Material:
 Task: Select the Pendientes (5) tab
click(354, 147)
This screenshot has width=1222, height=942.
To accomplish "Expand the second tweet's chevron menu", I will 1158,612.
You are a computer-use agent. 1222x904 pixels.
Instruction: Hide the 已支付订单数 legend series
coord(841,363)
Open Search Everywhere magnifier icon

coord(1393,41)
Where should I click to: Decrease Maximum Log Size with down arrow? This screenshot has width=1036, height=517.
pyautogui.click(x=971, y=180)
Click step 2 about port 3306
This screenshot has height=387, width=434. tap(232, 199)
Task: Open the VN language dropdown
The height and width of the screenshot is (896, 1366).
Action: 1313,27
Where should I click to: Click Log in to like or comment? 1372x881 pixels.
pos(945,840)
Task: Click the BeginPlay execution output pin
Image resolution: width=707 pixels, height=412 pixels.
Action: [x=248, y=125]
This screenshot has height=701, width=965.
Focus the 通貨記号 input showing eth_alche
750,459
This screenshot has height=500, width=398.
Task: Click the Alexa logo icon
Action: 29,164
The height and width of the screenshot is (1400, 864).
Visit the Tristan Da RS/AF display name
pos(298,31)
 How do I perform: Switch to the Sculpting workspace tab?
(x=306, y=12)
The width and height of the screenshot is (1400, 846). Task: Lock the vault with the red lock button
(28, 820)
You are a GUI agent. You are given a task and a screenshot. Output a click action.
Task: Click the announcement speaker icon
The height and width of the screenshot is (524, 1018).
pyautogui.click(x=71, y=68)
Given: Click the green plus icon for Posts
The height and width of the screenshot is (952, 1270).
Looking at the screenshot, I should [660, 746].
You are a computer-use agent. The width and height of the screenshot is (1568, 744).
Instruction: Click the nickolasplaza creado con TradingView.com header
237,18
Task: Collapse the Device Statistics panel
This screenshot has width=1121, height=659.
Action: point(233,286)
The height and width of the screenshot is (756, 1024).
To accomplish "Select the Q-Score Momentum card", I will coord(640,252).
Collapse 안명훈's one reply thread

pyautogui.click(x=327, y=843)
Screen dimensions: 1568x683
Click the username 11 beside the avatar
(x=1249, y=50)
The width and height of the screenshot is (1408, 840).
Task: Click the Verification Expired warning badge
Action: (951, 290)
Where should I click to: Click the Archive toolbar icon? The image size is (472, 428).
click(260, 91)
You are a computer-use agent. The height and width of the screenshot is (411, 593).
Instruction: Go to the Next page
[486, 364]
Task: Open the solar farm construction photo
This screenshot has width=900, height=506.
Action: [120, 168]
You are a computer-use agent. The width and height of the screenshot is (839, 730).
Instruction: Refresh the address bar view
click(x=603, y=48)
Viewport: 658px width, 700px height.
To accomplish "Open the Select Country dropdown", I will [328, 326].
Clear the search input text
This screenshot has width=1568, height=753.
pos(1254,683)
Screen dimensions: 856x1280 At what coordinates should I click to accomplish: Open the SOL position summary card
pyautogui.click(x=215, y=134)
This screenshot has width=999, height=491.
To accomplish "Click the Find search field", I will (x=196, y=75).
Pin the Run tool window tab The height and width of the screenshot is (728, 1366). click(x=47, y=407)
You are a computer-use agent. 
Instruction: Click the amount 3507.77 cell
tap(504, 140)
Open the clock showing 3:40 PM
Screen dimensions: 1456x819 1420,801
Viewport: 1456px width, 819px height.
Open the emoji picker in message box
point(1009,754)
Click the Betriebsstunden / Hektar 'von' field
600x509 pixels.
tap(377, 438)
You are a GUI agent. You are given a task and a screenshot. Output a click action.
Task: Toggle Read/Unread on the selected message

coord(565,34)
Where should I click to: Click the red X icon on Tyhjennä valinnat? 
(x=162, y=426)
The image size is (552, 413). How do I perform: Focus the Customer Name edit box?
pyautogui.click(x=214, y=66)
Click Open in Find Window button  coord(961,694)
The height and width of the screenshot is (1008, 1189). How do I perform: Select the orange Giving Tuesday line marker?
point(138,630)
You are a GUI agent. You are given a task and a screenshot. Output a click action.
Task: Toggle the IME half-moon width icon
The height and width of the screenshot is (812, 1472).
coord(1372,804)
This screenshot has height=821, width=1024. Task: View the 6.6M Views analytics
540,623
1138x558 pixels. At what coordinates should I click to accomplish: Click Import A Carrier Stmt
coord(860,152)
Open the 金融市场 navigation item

Directive: Which lines in the listing above contain the word "pixels" with matching case? Locate each one and copy it in full.

Correct answer:
You are a computer-use agent. 1222x904 pixels.
Where should I click to: Click Log in to like or comment? 1372x881 pixels.
Image resolution: width=707 pixels, height=412 pixels.
600x509 pixels.
1138x558 pixels. At what coordinates should I click to accomplish: Click Import A Carrier Stmt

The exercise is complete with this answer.